We propose here a novel configuration comprised of a 3D dielectric cavity formed in a gap between two metallic layers, which for the optical regime are essentially surface plasmon-polariton (SPP) supporting media [7]. This structure is beneficial both for reducing the vertical leakage as well as allowing unlimited shrinkage of the modal volume. Here the dielectric cavity is specifically implemented as a cylinder, while a similar configuration with photonic band gap cavities was presented by us in Ref. [8]. The results are validated with Finite-Difference Time Domain (FDTD) numerical solutions of Maxwell equations. Two related results should be noted – one is an experimental result of a Fabry-Perot cavity in a very thin dielectric between metal boundaries [9], exhibited nanoscale 2D confined cavity modes, with quality factor of ~10, however with the third dimension significantly larger than the diffraction limit. The second result – not related to plasmons, is a calculation of the modal confinement in a dielectric slot based cavity [10]. In this configuration – which does not incorporate metal and no slow wave effects exist, real 3D mode confinement below the diffraction limit cannot be achieved (in the sense that each dimension is smaller than half of the wavelength).

2. Plasmonic cavity analysis

We start by providing a short conceptual interpretation of the mechanism allowing to overcome the conventional diffraction limits for a 3 dimensional (3D) cavity modes, assisted by the plasmonic characteristics. This rational is similar to the discussion by Takahara et. al. [11] on plasmon assisted dielectric waveguiding. In any dielectric structure (having positive real dielectric constants), and specifically in a dielectric optical cavity cladded by dielectric materials, the k-vector components must be all real at least in one region of space (usually in the core). Thus the available k values are bounded (from above), according to k_x²+k_y²+k_z²=k₀²ε (k₀ the vacuum wave-vector and ε the dielectric constant) which yields (by a simple Fourier analysis) a minimal spatial bound of (λ/2n)³ – known as the diffraction limit. For a metal cladded structure – the plasmon polariton solution is a slow wave such that in all space regions (including the cavity core) at least one k-vector component is imaginary (k_x for metal layers located at x=constant). Thus there is no bound to k (from above), k_y²+k_z²-|k_x²|=k₀²ε, and consequently there is no limit to the mode size reduction. Moreover, the inplane k-vector (y,z) is enhanced by increasing the vertical component (x), translated to reduced inplane dimensions by reducing the vertical size - which is opposing to the trend in regular dielectric structures. This unique characteristics, emphasizes that in order to obtain cavities of sub-diffraction modal size in all 3D, the metal interfaces are required only in 1D.

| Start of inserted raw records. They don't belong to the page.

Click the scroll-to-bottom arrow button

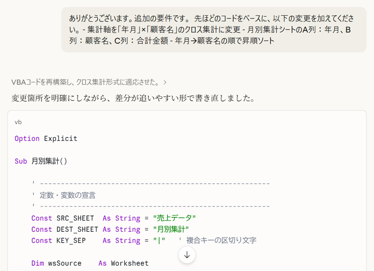tap(187, 255)
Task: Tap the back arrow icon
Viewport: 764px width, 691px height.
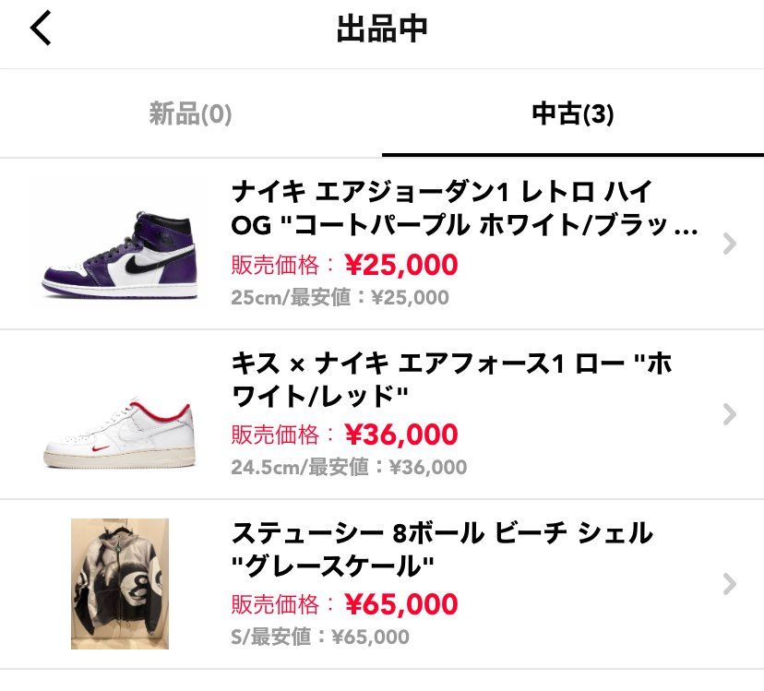Action: [41, 30]
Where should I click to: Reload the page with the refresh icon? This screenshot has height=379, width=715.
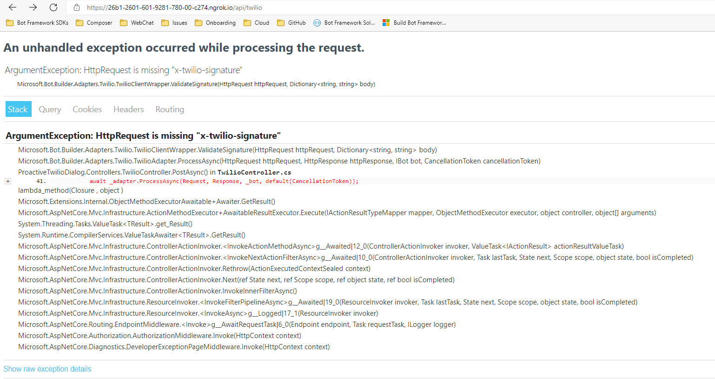[53, 7]
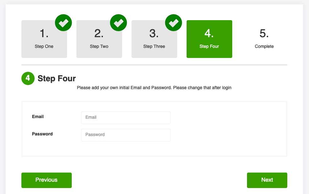
Task: Click the Email field label
Action: pyautogui.click(x=38, y=117)
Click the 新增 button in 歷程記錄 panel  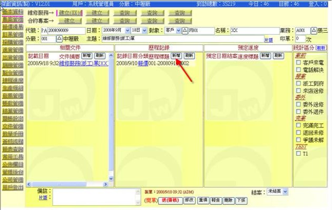point(176,56)

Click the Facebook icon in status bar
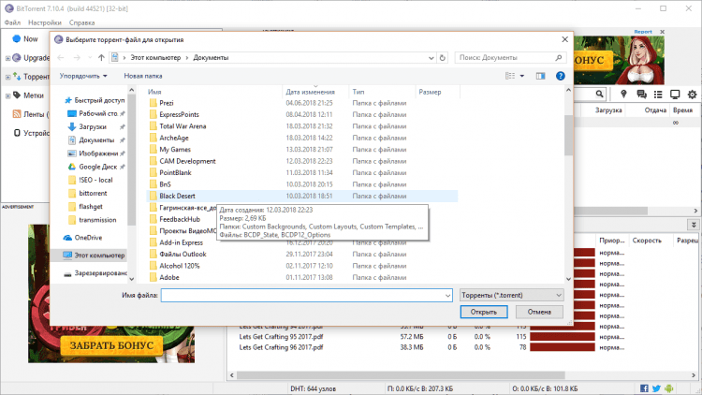pyautogui.click(x=643, y=387)
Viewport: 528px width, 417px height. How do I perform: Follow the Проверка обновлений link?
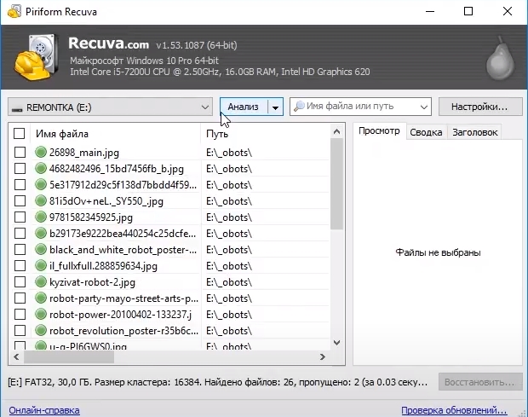[x=454, y=410]
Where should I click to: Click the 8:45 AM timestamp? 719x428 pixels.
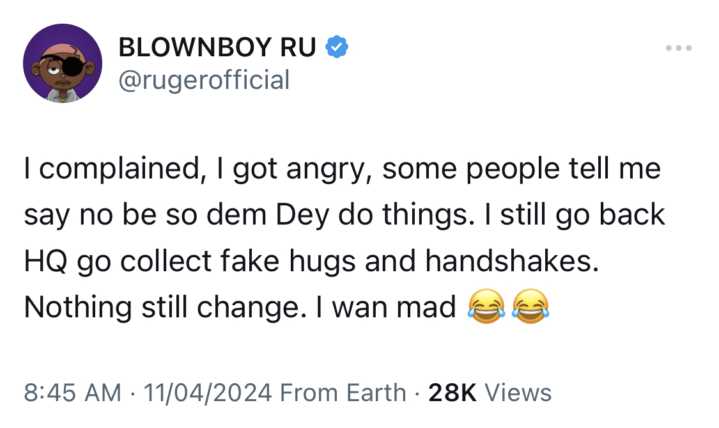[x=72, y=393]
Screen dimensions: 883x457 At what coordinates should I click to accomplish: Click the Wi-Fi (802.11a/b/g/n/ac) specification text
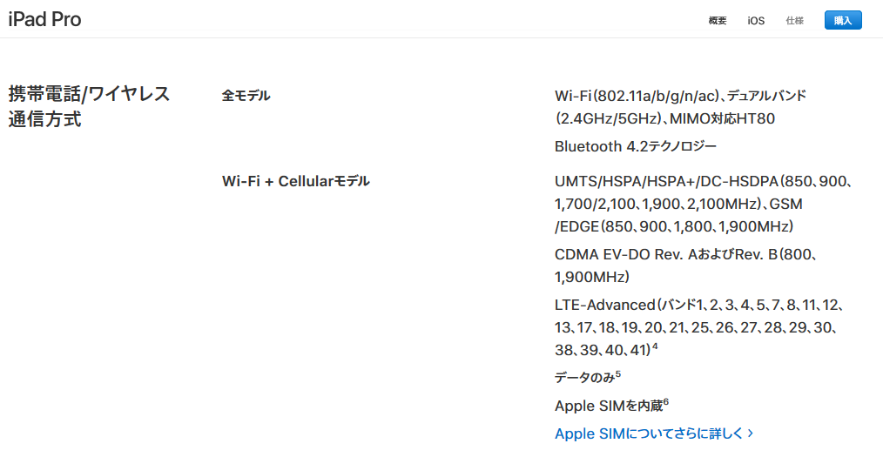point(680,107)
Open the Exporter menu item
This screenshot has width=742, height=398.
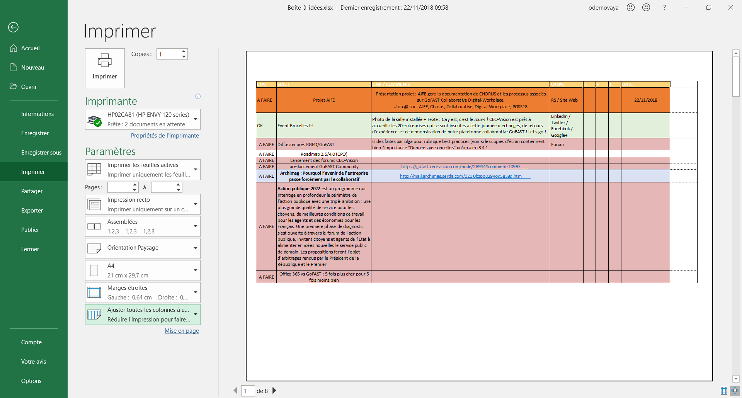click(x=32, y=211)
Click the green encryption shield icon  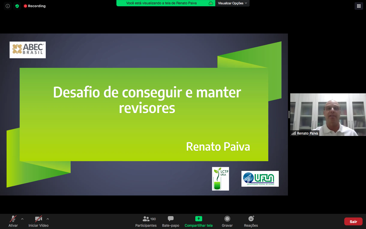click(x=17, y=6)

To implement a “plasmonic” cavity according to the above principle, we propose a scheme where a cylindrical dielectric resonator, surrounded by air, is sandwiched in between two metal plates, as illustrated in the inset Fig. 1(a). The “plasmonic” effect is introduced into the vertical dimension as “metal air-gap” configuration [6]. The modal size can be reduced almost indefinitely in this configuration, while a simple introduction of metal interfaces into more than one dimension will result in modal cutoff [12]. An additional merit for the suggested dielectric cavity sandwiched between metal plates is the elimination of vertical (out of plane) radiation or leakage [13], similar to a defect in a 3D photonic band gap. This is strictly correct when ignoring the metal loss, but also when loss is taken into account -reasonable cavity qualities can be obtained. Since no output is possible through the metal layers – the output power leaks by a small in-plane radial radiation.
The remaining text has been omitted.